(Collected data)
<<<<
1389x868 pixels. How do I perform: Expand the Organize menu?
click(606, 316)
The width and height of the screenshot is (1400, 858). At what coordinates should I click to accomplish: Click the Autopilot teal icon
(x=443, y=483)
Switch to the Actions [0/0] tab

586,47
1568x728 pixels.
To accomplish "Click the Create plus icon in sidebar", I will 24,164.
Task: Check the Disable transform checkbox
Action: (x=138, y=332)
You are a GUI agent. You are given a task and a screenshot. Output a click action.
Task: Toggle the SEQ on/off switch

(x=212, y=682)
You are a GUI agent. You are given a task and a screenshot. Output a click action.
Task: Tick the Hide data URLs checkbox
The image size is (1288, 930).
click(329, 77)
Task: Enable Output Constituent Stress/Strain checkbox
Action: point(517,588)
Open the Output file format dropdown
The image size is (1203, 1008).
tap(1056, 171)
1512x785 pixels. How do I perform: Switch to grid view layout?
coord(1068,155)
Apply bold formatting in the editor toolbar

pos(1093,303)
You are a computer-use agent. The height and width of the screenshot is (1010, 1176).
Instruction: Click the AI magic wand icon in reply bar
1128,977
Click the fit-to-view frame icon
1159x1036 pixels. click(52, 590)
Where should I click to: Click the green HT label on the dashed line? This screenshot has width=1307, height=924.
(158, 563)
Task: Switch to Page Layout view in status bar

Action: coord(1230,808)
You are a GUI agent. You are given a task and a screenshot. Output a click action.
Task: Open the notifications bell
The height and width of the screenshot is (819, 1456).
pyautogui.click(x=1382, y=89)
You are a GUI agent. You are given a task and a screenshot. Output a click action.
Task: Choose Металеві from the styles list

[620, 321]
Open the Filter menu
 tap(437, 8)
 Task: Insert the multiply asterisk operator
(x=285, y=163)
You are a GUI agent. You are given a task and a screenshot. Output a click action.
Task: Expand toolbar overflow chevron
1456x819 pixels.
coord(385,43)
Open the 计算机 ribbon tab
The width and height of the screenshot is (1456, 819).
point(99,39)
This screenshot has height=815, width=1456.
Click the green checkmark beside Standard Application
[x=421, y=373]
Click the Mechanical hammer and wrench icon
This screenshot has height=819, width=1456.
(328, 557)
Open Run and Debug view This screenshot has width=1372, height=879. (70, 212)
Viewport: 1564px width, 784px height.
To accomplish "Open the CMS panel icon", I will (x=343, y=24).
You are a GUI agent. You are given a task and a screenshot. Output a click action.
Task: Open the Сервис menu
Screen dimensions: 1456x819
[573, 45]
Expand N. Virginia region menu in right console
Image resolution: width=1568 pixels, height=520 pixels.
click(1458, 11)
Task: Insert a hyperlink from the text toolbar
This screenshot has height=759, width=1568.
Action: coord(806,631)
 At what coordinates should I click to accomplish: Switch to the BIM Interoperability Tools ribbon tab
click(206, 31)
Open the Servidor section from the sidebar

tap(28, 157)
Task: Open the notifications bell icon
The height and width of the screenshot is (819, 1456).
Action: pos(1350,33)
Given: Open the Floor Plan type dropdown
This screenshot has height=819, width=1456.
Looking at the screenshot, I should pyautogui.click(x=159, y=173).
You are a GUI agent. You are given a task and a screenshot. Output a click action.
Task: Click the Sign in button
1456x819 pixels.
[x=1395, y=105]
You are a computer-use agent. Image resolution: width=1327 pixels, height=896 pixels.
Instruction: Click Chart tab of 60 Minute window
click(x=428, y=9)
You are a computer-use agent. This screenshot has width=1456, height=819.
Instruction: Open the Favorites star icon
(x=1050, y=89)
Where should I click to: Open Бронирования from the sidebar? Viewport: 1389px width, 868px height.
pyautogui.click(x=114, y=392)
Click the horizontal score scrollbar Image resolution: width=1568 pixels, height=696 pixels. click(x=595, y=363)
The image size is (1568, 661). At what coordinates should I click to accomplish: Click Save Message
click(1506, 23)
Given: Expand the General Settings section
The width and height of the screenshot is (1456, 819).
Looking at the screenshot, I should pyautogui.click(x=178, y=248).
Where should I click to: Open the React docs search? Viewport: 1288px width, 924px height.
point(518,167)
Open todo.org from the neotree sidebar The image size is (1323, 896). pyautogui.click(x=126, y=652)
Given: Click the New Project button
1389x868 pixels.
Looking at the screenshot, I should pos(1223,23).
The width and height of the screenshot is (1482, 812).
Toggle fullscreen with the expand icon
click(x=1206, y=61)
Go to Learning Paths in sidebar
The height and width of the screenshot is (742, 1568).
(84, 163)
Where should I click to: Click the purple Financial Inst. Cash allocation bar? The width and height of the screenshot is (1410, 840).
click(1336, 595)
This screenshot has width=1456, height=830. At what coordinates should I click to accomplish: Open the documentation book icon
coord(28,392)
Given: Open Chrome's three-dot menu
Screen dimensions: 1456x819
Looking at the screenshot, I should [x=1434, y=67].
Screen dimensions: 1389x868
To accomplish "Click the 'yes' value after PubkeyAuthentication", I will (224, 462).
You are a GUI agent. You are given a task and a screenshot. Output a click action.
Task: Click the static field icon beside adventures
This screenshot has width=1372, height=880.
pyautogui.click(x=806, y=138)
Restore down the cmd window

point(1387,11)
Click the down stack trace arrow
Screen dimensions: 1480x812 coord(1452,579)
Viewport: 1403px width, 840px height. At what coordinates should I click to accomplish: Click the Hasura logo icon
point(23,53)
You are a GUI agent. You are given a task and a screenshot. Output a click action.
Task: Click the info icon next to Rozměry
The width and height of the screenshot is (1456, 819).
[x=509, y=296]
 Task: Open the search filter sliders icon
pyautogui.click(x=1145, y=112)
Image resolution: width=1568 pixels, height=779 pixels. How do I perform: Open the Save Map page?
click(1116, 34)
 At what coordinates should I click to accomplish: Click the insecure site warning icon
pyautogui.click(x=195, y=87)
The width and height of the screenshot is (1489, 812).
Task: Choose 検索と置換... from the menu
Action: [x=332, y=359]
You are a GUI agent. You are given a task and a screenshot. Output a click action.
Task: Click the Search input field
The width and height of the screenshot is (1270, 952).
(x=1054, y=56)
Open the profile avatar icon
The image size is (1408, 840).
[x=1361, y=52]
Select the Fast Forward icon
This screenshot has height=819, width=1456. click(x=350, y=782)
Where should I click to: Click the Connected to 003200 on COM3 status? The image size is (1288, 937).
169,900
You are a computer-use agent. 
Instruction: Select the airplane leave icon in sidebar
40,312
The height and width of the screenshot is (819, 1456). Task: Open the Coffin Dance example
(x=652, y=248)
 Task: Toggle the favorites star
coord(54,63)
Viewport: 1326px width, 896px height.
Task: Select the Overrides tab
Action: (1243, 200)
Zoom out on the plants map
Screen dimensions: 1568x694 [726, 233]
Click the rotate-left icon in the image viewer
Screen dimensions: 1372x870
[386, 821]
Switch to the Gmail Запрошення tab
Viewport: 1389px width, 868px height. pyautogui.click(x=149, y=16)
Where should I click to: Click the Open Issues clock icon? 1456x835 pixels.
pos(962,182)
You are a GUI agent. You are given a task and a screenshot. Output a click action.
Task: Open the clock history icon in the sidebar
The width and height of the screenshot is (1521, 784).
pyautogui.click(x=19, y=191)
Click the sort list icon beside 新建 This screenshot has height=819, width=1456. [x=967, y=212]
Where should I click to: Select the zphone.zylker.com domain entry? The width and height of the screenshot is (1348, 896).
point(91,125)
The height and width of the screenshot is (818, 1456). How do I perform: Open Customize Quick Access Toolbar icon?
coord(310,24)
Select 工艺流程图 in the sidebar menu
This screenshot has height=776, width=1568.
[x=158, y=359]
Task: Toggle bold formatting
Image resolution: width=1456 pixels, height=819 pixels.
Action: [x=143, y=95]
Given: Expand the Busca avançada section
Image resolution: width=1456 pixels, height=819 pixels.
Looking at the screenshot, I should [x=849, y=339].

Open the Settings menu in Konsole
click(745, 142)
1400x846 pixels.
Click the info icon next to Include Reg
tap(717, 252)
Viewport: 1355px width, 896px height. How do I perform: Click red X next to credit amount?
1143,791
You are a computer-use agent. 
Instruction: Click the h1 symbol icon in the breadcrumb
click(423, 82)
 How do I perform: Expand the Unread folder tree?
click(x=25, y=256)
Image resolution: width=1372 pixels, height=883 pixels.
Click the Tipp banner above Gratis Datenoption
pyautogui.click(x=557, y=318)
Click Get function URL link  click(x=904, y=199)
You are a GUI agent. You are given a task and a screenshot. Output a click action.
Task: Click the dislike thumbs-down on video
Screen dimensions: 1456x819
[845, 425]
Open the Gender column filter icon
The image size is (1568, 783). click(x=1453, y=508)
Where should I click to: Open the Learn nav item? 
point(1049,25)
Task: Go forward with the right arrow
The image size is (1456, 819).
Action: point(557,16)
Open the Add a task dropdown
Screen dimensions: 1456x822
>>>>
> What is being asked
Read the entries above, then pull out the lines that include "bell".

> Expected answer
Task: Open the notifications bell
Task: Open the notifications bell icon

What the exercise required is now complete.